As was announced yesterday, WebAssembly language (replacing asm.js) is
seriously real.  Here's a FAQ
​    ​
https://github.com/WebAssembly/design/blob/master/FAQ.md#faq

​And Brendan Eich:
    https://brendaneich.com/2015/06/from-asm-js-to-webassembly/​

​There is still hope for JS itself, however.  JS can import wasm:

Is WebAssembly only for C/C++ programmers?

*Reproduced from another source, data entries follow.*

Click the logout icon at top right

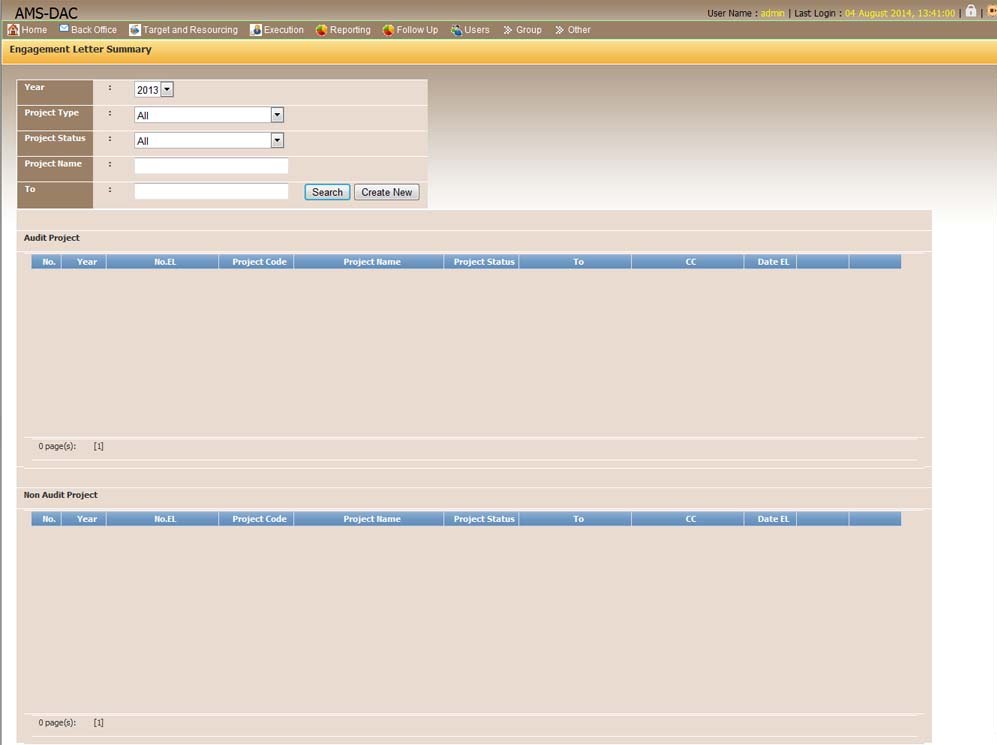coord(991,11)
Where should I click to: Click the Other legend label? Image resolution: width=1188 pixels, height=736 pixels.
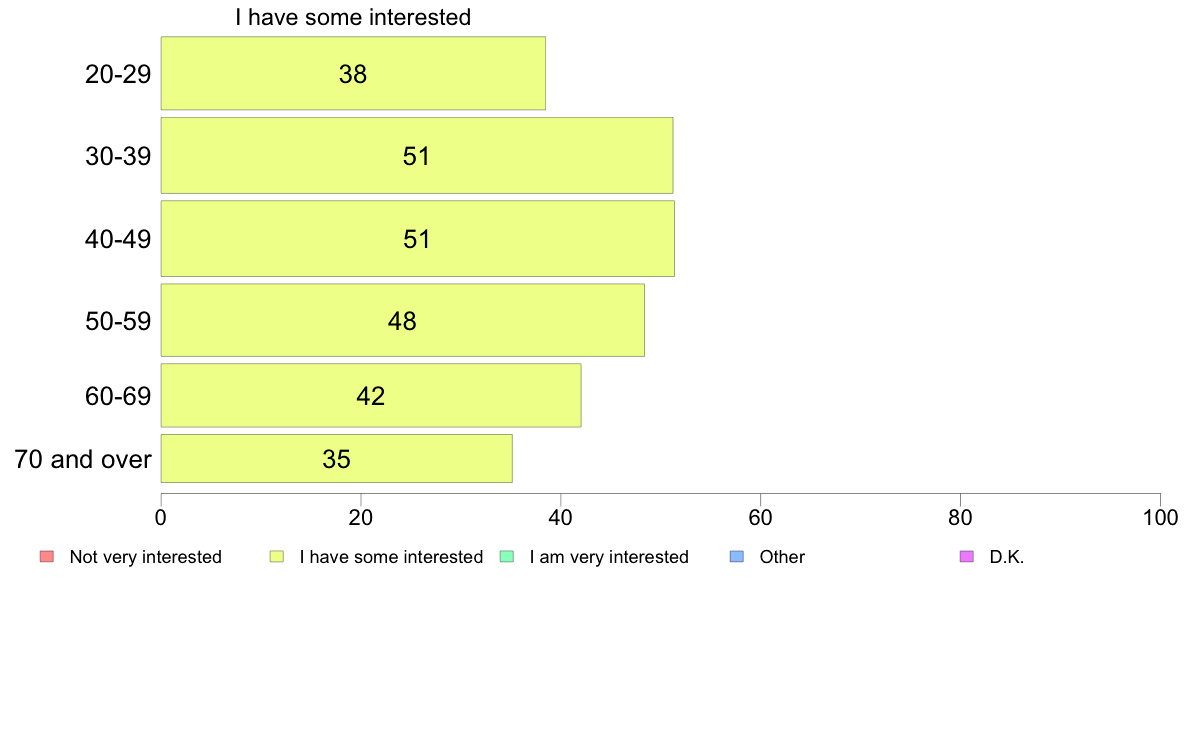tap(782, 557)
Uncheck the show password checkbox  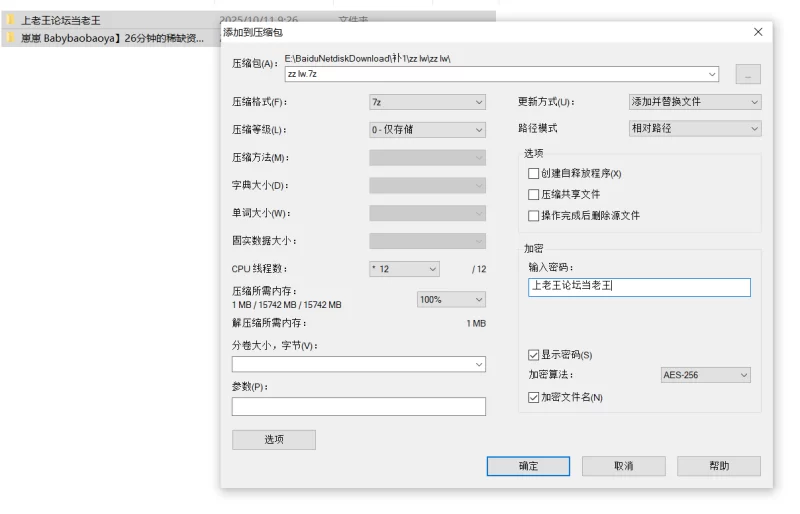coord(533,355)
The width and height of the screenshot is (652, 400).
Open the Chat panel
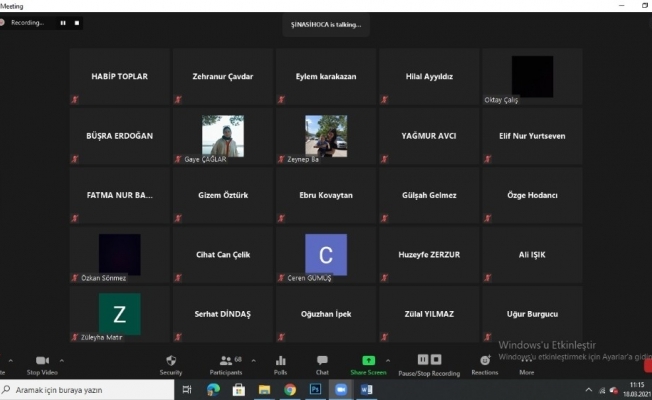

As explained in the high-level goals
<https://github.com/WebAssembly/design/blob/master/HighLevelGoals.md>, to
achieve a Minimum Viable Product, the initial focus is on C/C++
<https://github.com/WebAssembly/design/blob/master/CAndC++.md>.
However, byintegrating
with JS at the ES6 Module interface
<https://github.com/WebAssembly/design/blob/master/MVP.md#modules>, web
developers don't need to write C++ to take advantage of libraries that
others have written; reusing a modular C++ library can be as simple as using
a module from JS <http://jsmodules.io/>.

Beyond the MVP, another high-level goal
<https://github.com/WebAssembly/design/blob/master/HighLevelGoals.md> is to
improve support for languages other than C/C++. This includes allowing
WebAssembly code to allocate and access garbage-collected (JS, DOM, Web
API) objects
<https://github.com/WebAssembly/design/blob/master/FutureFeatures.md#gcdom-integration>.
Even before GC support is added to WebAssembly, it is possible to compile a
language's VM to WebAssembly (assuming it's written in portable C/C++) and
this has already been demonstrated (1 <http://ruby.dj/>, 2
<https://kripken.github.io/lua.vm.js/lua.vm.js.html>, 3
<https://syntensity.blogspot.com/2010/12/python-demo.html>). However,
"compile the VM" strategies increase the size of distributed code, lose
browser devtools integration, can have cross-language cycle-collection
problems and miss optimizations that require integration with the browser.

​My guess is that Java or GWT (Google Web Toolkit) will eventually be able
compile to wasm​. So you're right again, Frank!